[Problem]: Your reply should consist only of the lines from the one holding "This screenshot has width=702, height=382." to the last line of the data below, written out exactly and without pictures.

Records shown section start

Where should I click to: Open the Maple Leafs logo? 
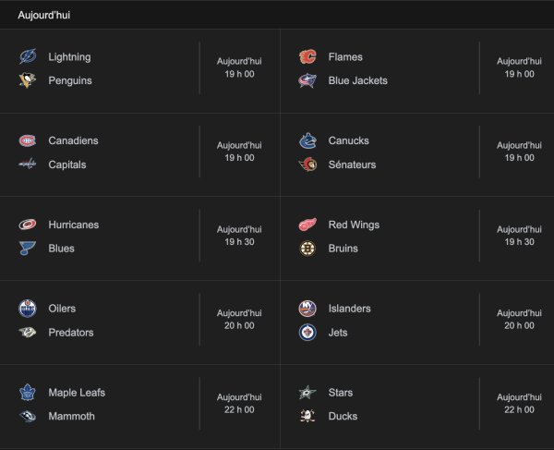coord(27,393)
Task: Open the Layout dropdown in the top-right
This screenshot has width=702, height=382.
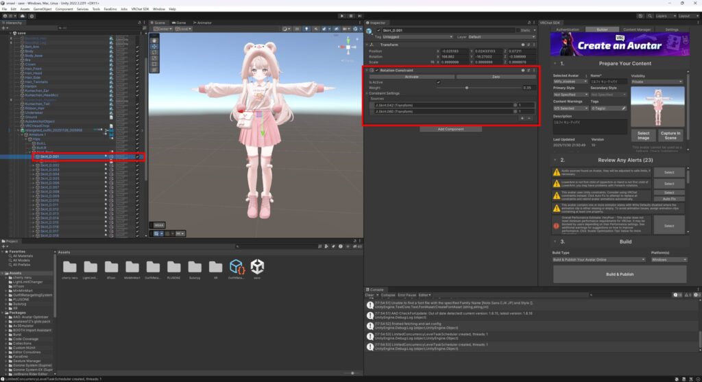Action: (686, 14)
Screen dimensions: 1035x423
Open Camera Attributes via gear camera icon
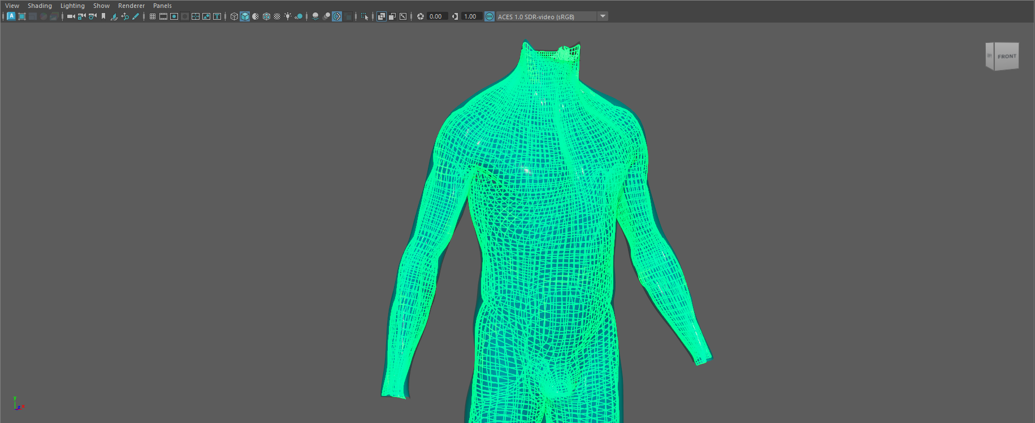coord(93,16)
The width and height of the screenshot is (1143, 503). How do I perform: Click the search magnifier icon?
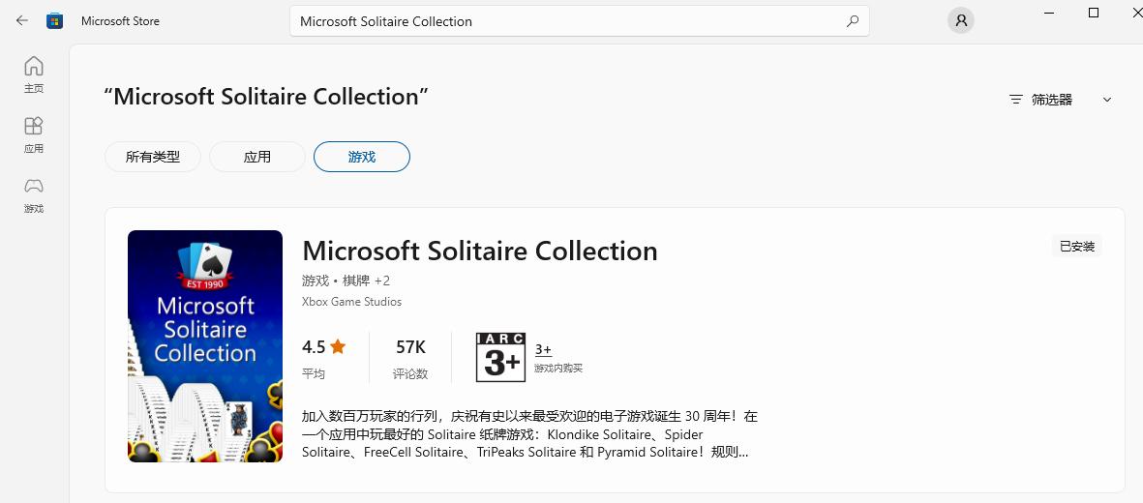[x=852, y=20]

Records shown section end

[Answer space]:
This screenshot has width=702, height=382.
Action: (686, 14)
Screen dimensions: 1035x423
Open Camera Attributes via gear camera icon
coord(93,16)
The width and height of the screenshot is (1143, 503). How do I perform: Click the search magnifier icon?
[x=852, y=20]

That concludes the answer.